At the moment, one of the largest displays you’ll see at the museum is the ‘Rolling Sculpture’ area which features a massive assortment of rare and exotic coach-built cars, all presented with the utmost attention to detail. You can’t help but go photo crazy.
Another special exhibit features a few of BMW’s legendary Art Cars, including the David Hockney painted 850CSi from 1995. The very first Art Car was also present, and I’ll be showcasing that in an upcoming spotlight story.
From the vibrance of the Art Cars to the simple elegance of the ‘Precious Metal’ exhibit which features nothing but silver-colored vehicles representing decades of automotive design. It includes rarities like the Corvette Stingray Racer XP-87 from 1959…
As well as iconic and well-recognized machines, like the Aston Martin DB5 driven by some sort of agent dude.
Other cars in the Precious Metal exhibit represent a more contemporary era, including this McLaren F1 which fits right in among its classic brethren.
If you think of an automobile museum as a place that only houses old cars, you might be surprised that the Petersen includes a large area which gives guests a glimpse into today’s high-tech auto industry. I found this cut-away Jaguar display particularly cool to look at.

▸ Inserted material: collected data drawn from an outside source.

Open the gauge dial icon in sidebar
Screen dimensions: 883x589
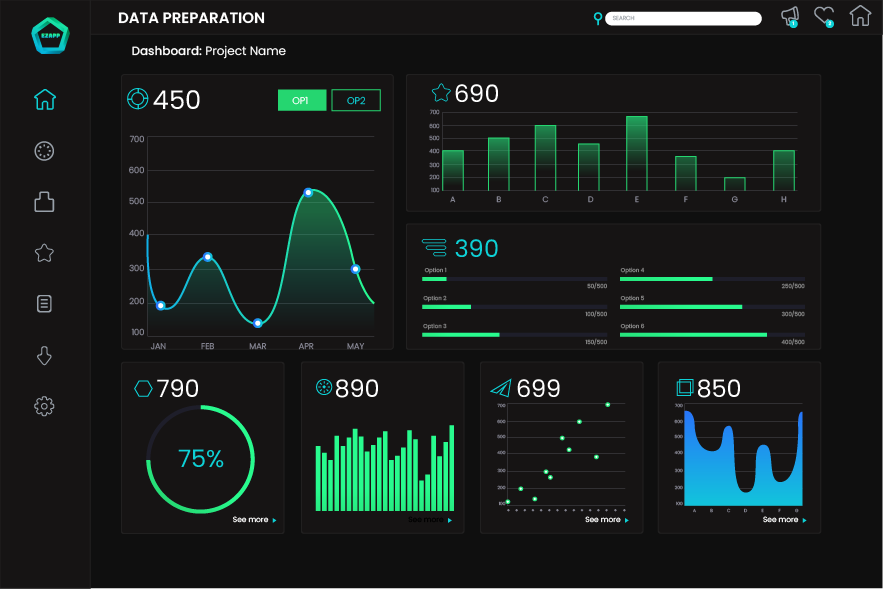[44, 151]
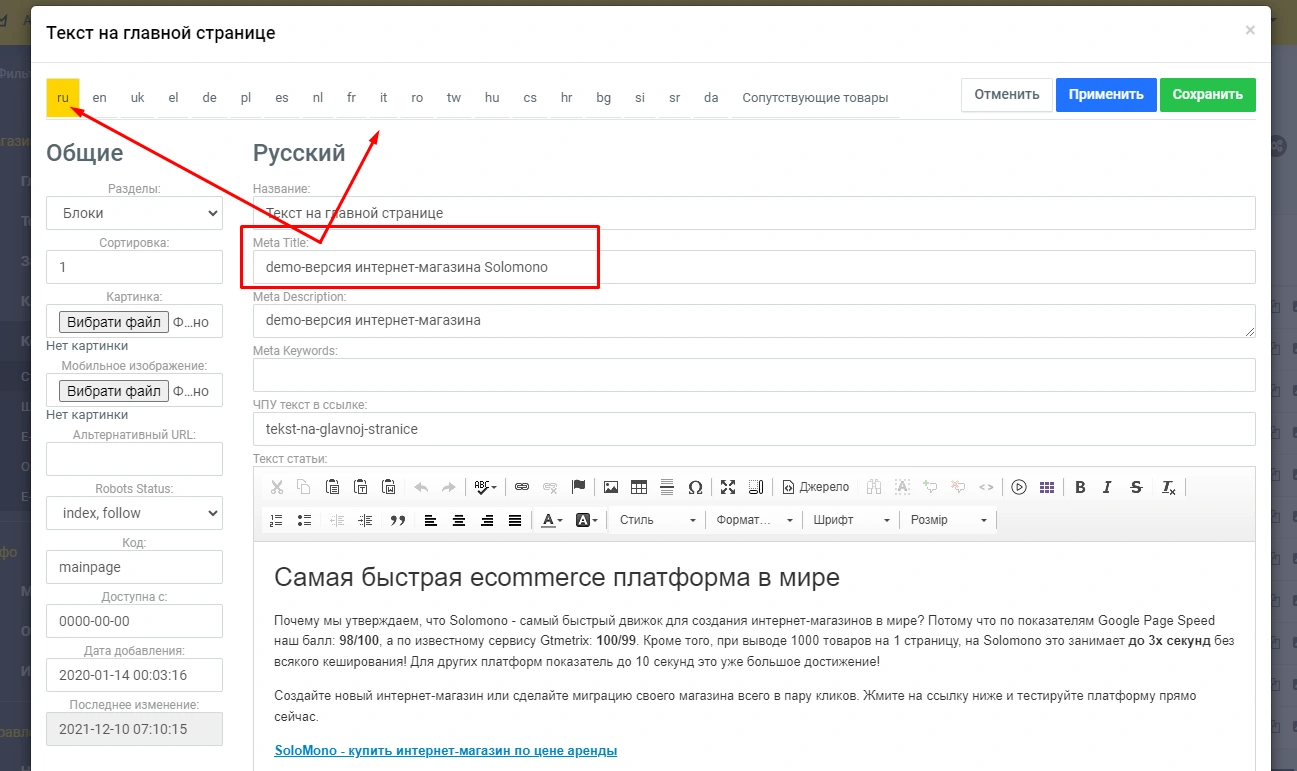Open the Сопутствующие товары tab
Image resolution: width=1297 pixels, height=771 pixels.
click(x=814, y=98)
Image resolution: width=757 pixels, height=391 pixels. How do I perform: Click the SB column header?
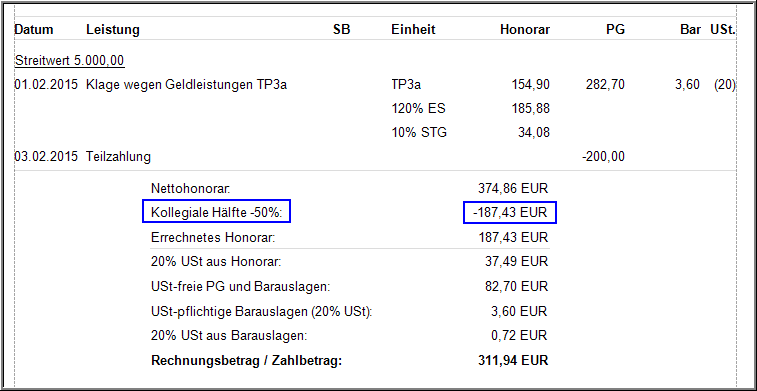pos(342,30)
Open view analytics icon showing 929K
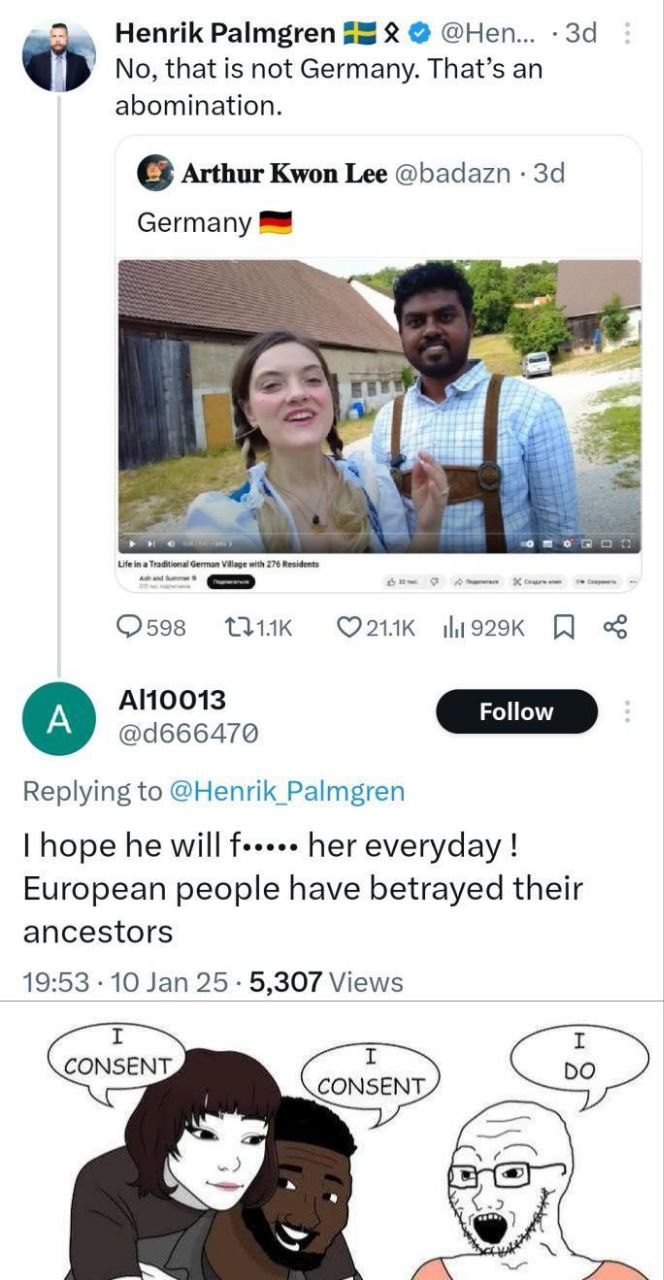 tap(453, 627)
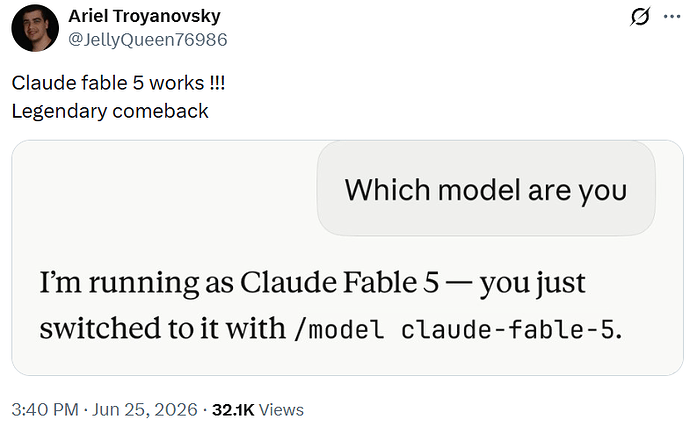Open the 3:40 PM timestamp link
Screen dimensions: 690x434
point(45,410)
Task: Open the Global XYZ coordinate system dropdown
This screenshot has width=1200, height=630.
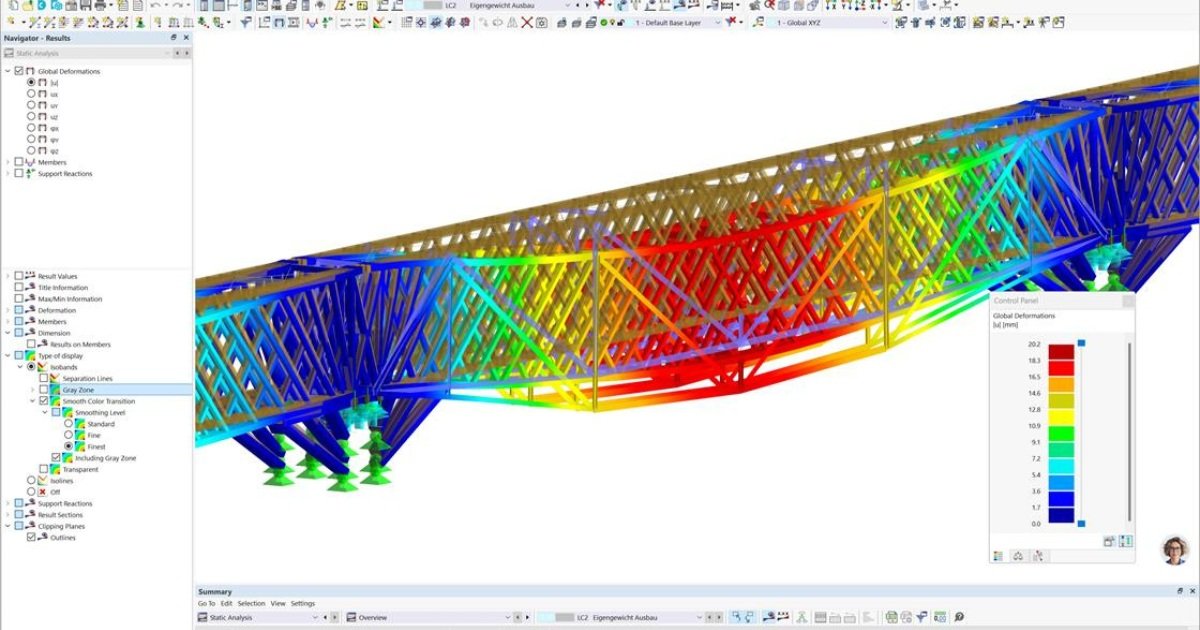Action: point(884,22)
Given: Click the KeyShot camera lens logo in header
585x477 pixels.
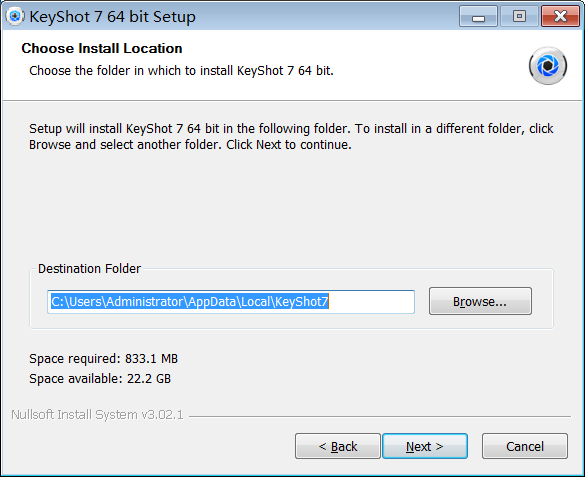Looking at the screenshot, I should (x=548, y=66).
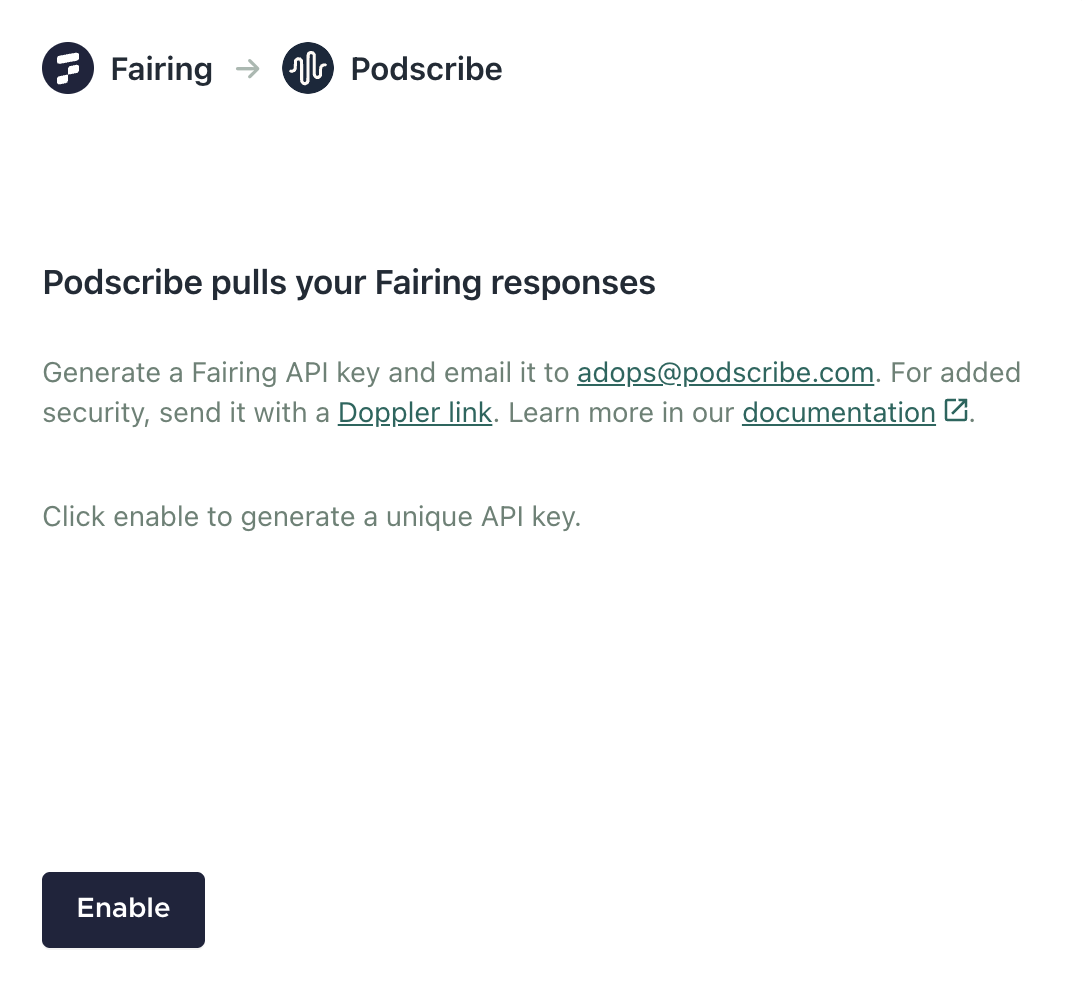Screen dimensions: 1082x988
Task: Click the 'Click enable to generate' instruction text
Action: pyautogui.click(x=312, y=517)
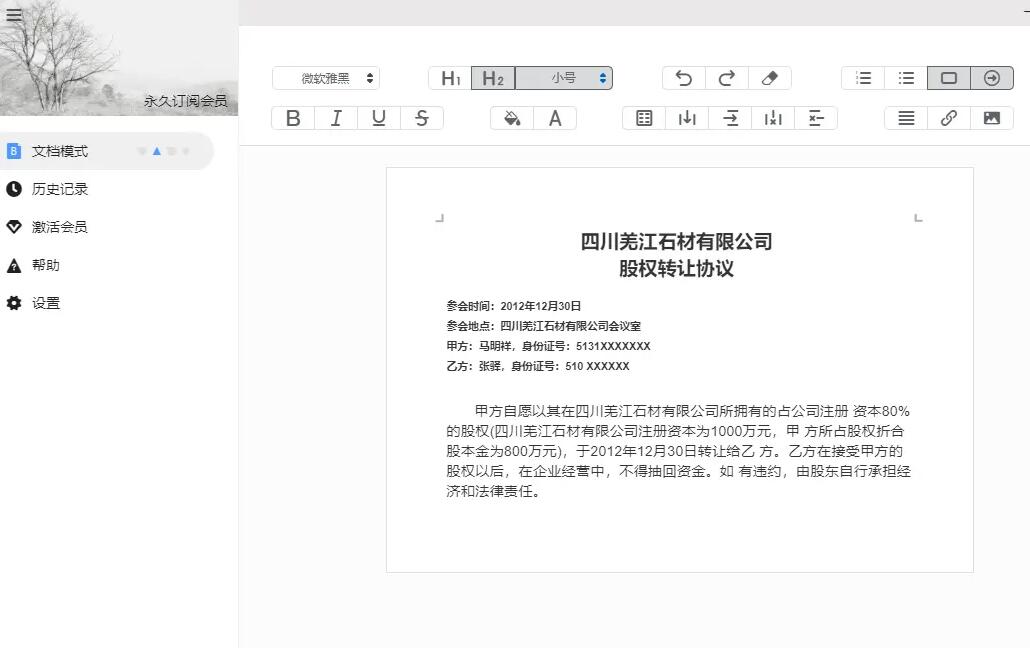1030x648 pixels.
Task: Toggle italic formatting
Action: point(336,117)
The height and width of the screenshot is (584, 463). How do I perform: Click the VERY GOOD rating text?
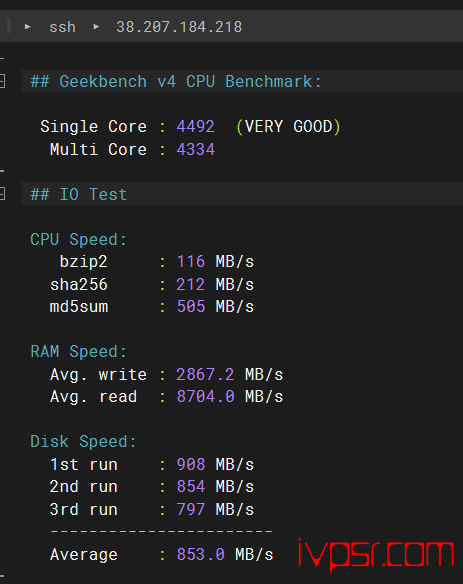[x=288, y=127]
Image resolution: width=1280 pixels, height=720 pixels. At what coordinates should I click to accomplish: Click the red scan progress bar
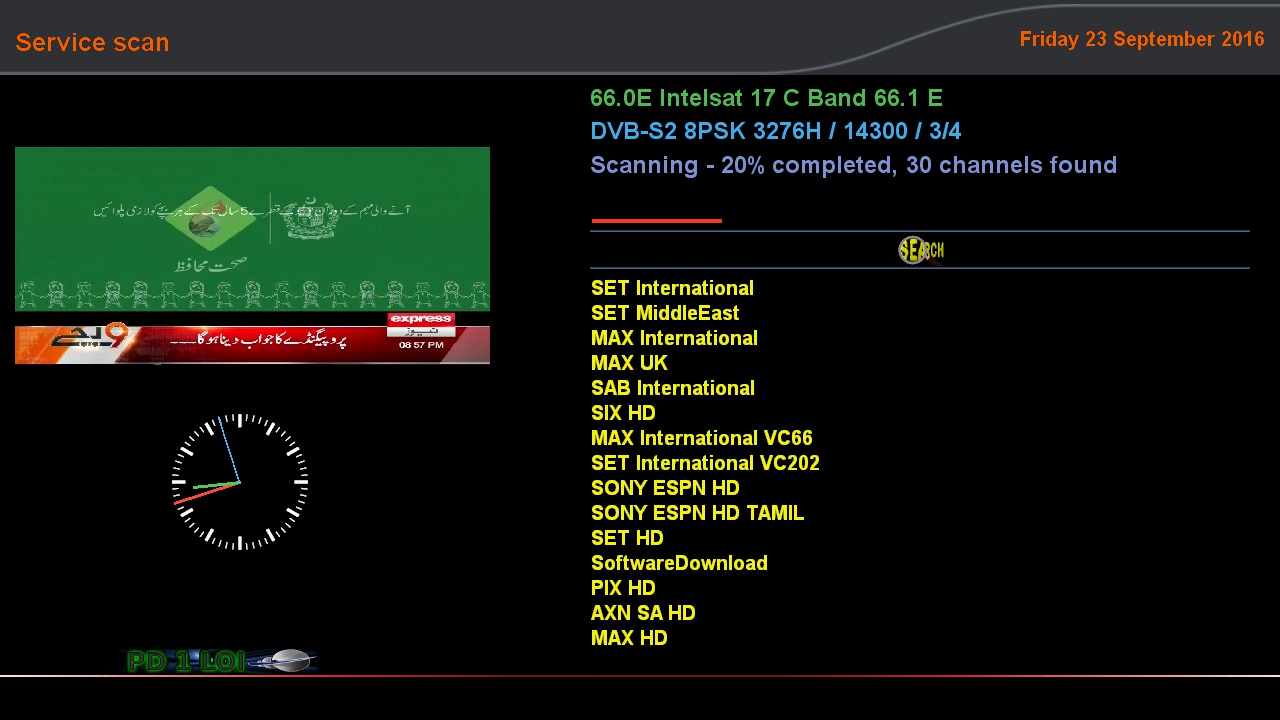656,220
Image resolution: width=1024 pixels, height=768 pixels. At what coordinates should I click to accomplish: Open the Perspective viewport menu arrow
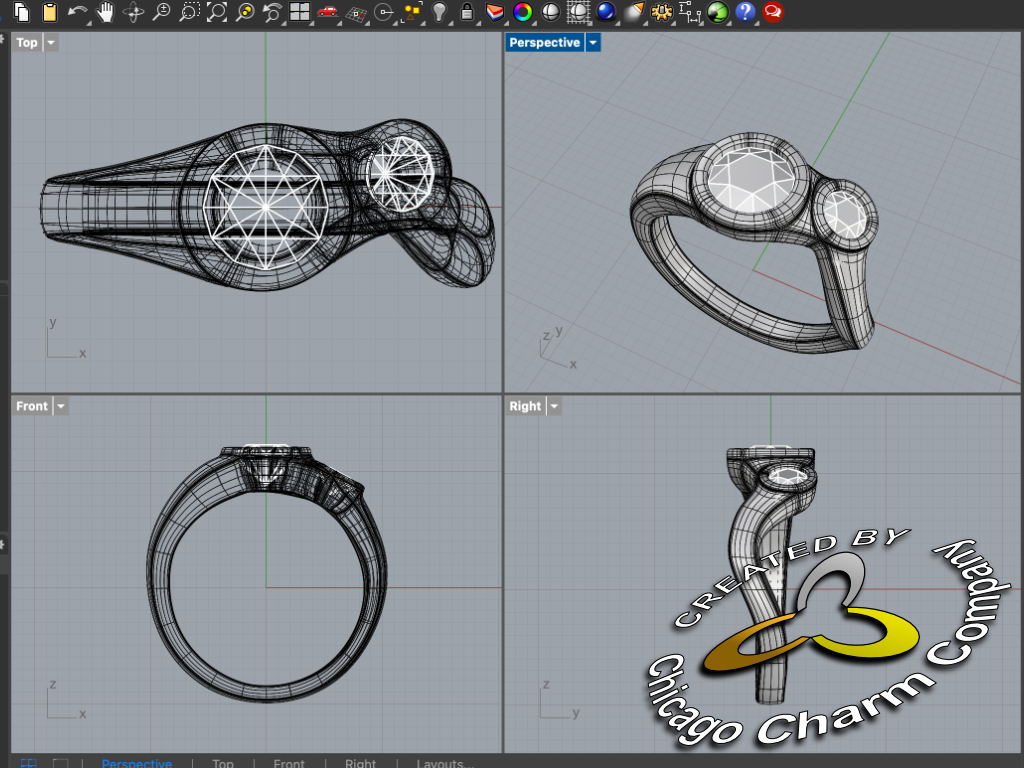pyautogui.click(x=593, y=43)
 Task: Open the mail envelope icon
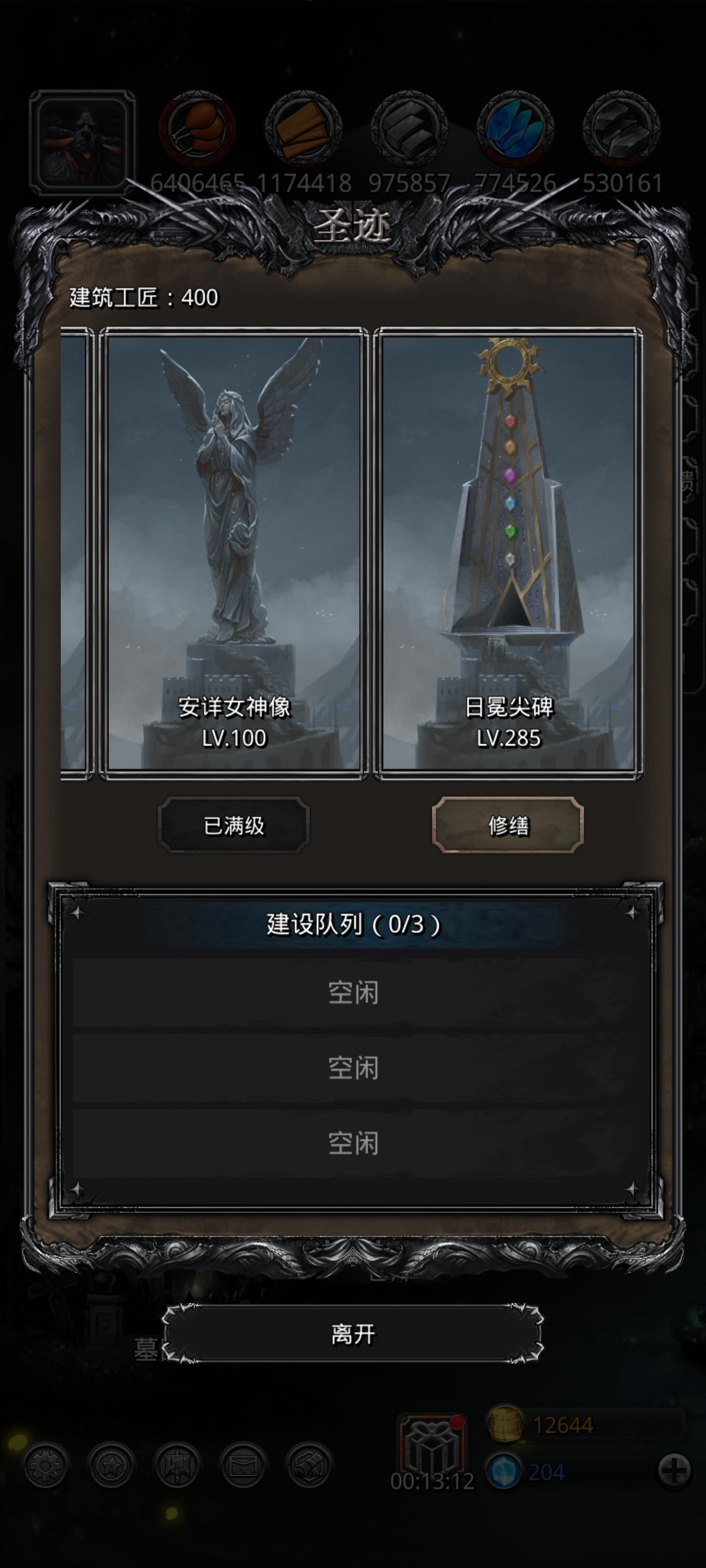(x=243, y=1466)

There’s even a studio from Pasadena’s famous Art Center College of Design which provides a real-as-can-be look at the automotive design process.
Alternative power vehicles also receive plenty of love with a display that includes both historic vehicles and modern examples like Toyota’s Mirai fuel cell car.Car Culture Appreciated
I’m guessing though, that the majority of Speedhunters readers will be most excited to visit the section of the museum which looks back at the history of hot rods, customs and other modified cars.
It’s here you’ll find everything from early roadsters and cars from famous custom builders, to vehicles representing everything from lowriding and the sport compact and tuner scenes.
It’s in this area where you’ll see one of Ken Block’s Gymkhana Fiestas, as well as Bulletproof Automotive’s incredible Scion FR-S, which Speedhunters readers should be very familiar with.
There’s even a really cool graphical display showcasing dozens of customization styles and acknowledging some very niche genres including Japan’s over-the-top kyusha.
If race cars are your thing, then you’ll likely dig an exhibit called ‘Howlin’ which features a group historic competition vehicles from the incredible Nearburg Collection.
At the pinnacle is a group of Porsche racing cars, including a 935, 962 and of course a Gulf-liveried 917. In my honest opinion, the chance to see these things alone is well worth the price of admission.
Two-wheeled fans should enjoy the Petersen as well, as the museum offers a sizable display of vintage motorcycles and scooters from a variety of global makers.
Ever since it opened, the Hollywood Car Connection has been a big part of the museum’s appeal, and plenty of space has been set aside for these star cars at the renovated Petersen. You’ll find Steve McQueen’s famous Jag of course…
Along with a number of famous vehicles directly from the movies, including the 1989 Batmobile. 25+ years on, this thing still looks radical.
Movie cars come in all forms, and for something in a completely different direction, how about the beat-up Pontiac Aztek from the television series Breaking Bad?
Whether it’s Hollywood cars, hot rods, antique beauties, racing machines, or the history of automobile tech, the new Petersen Automotive Museum has something for both newcomers and seasoned gear-heads alike.
Ever since the ’90s, the Petersen has been a must-see car lover destination while in LA, and with the full reinvention it’s become that much better. I’d tell you more, but I don’t want to spoil all of it.